With the cute story and clever wordplay, the first half of the book is a delight. A little after this, the author cops out a bit as he has fewer and fewer letters to work with, and it all gets a bit harder to read. The story continues though, as the characters work against the clock to save their country – by solving a word puzzle.
Unfortunately, I spotted the solution to the puzzle quite early on, when a clue is dropped into the text. (Not because I’m brilliant, but just because I had seen it before.) Still, I enjoyed seeing how everything would come out. I’m sure the ending would have much more impact for you if you don’t see the clue.

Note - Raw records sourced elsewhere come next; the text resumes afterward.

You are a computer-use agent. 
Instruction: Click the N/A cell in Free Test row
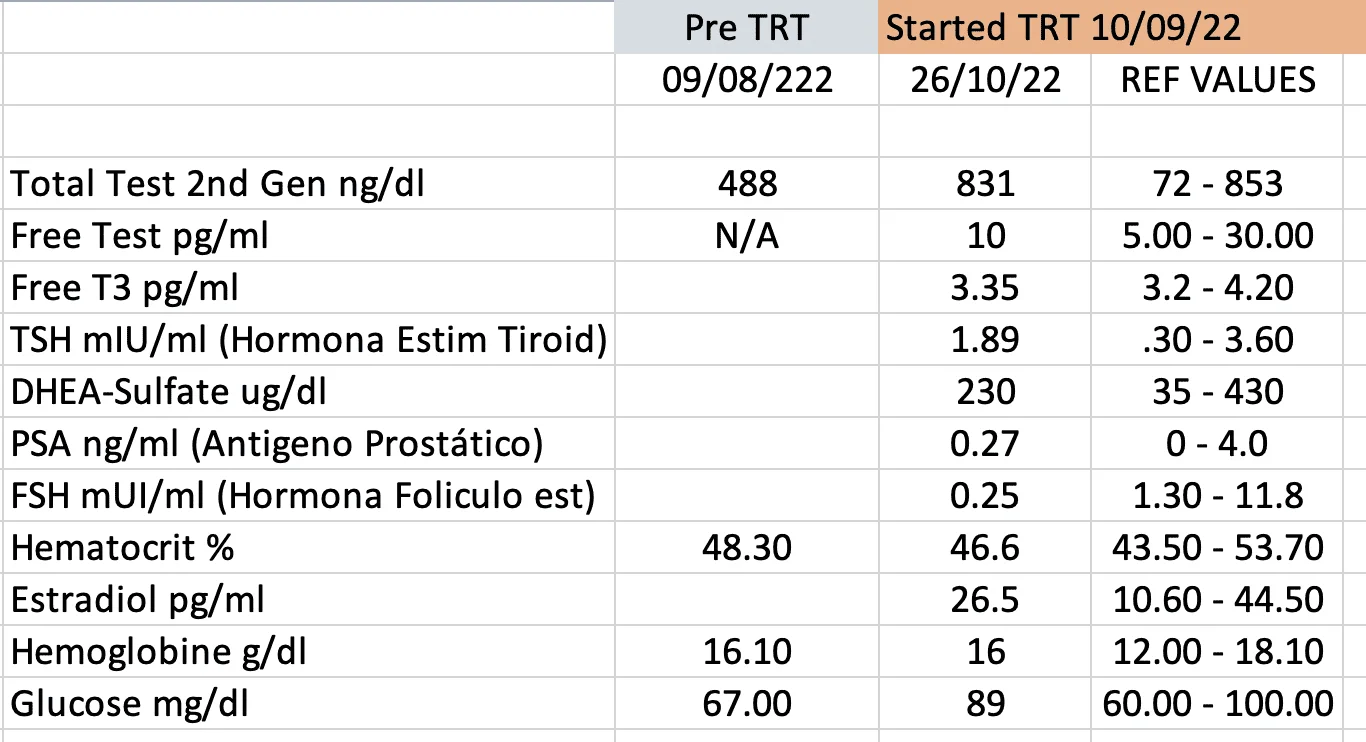746,236
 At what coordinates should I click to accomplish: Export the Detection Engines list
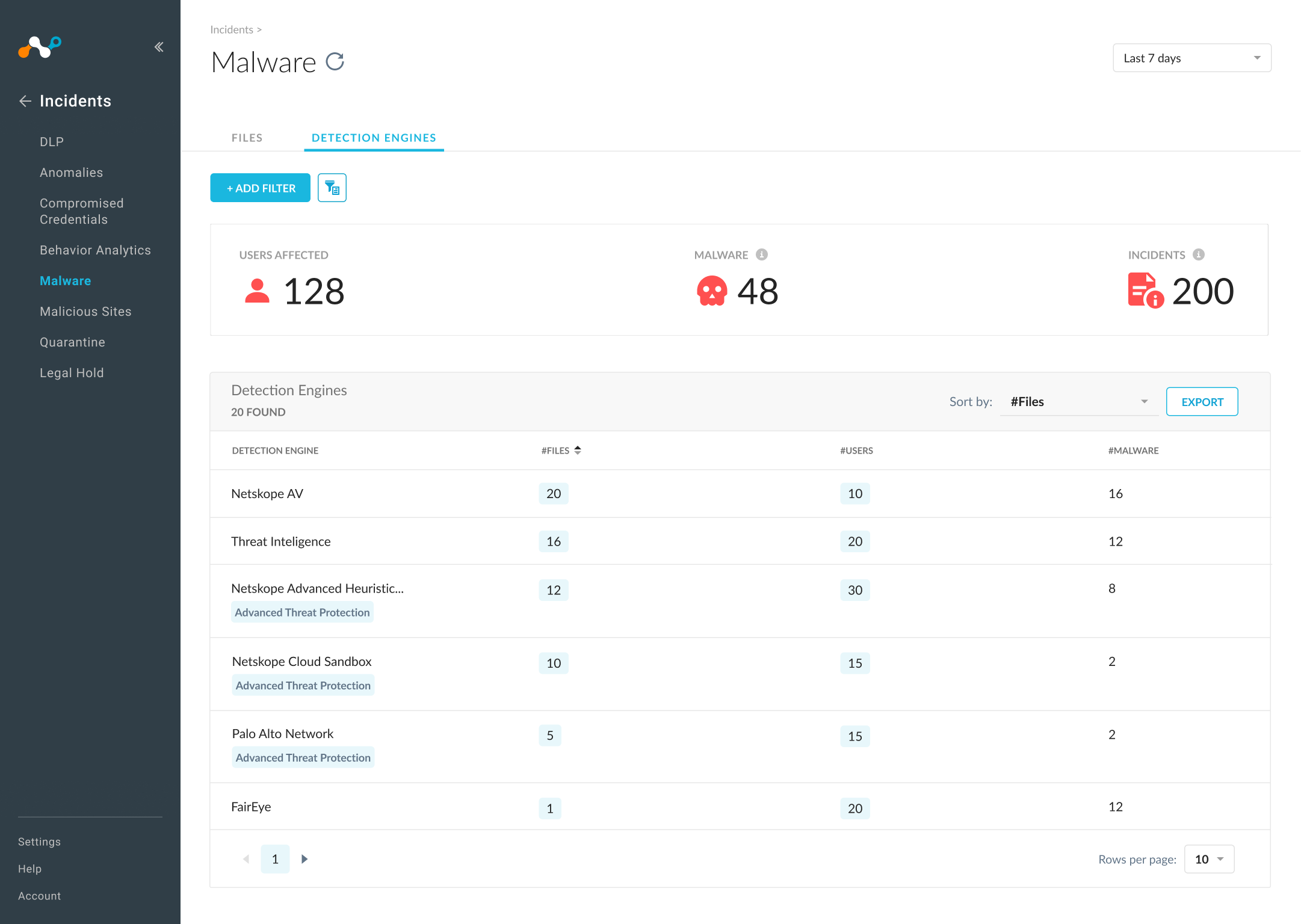click(x=1201, y=401)
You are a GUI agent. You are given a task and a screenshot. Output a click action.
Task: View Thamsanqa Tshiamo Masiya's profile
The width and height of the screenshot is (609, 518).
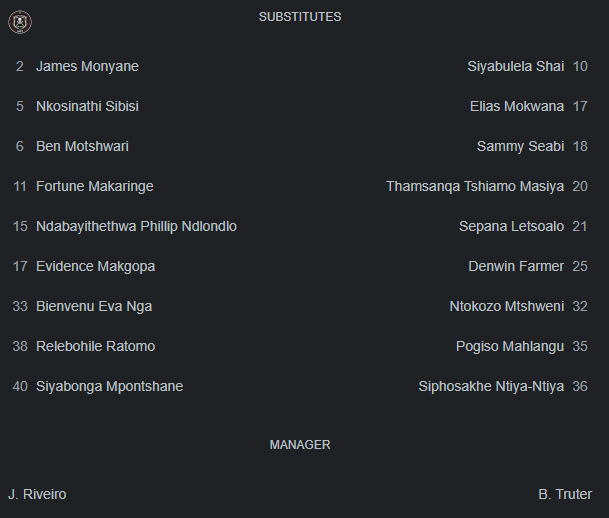475,187
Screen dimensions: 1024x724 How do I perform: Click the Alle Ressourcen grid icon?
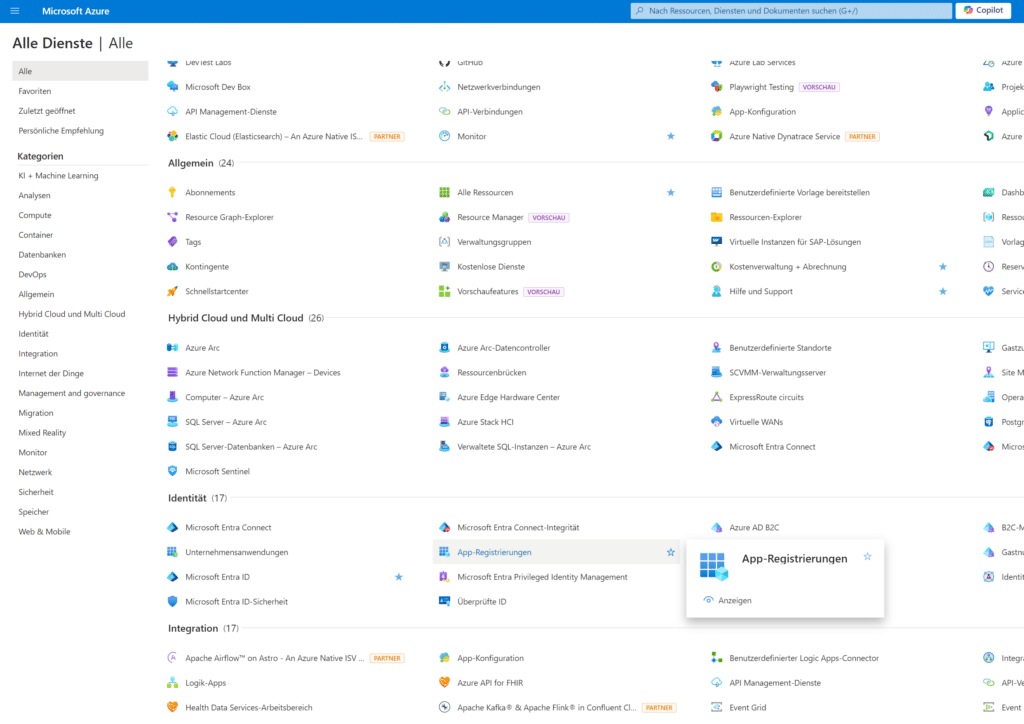coord(445,192)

In the end, it’s a nice allegory about individuality and oppression. The epilogue inspired me to write a computer program to solve the puzzle – watch this space for solutions. (I estimate the program will take 5-10 years to find all solutions, not counting the time it takes me to check the results, so don’t hold your breath.)
After you’ve read this, you might want to tackle its more famous forebear: George Perec’s dense, E-less “La Disparation” (ingeniously translated into English by Gilbert Adair as “A Void“).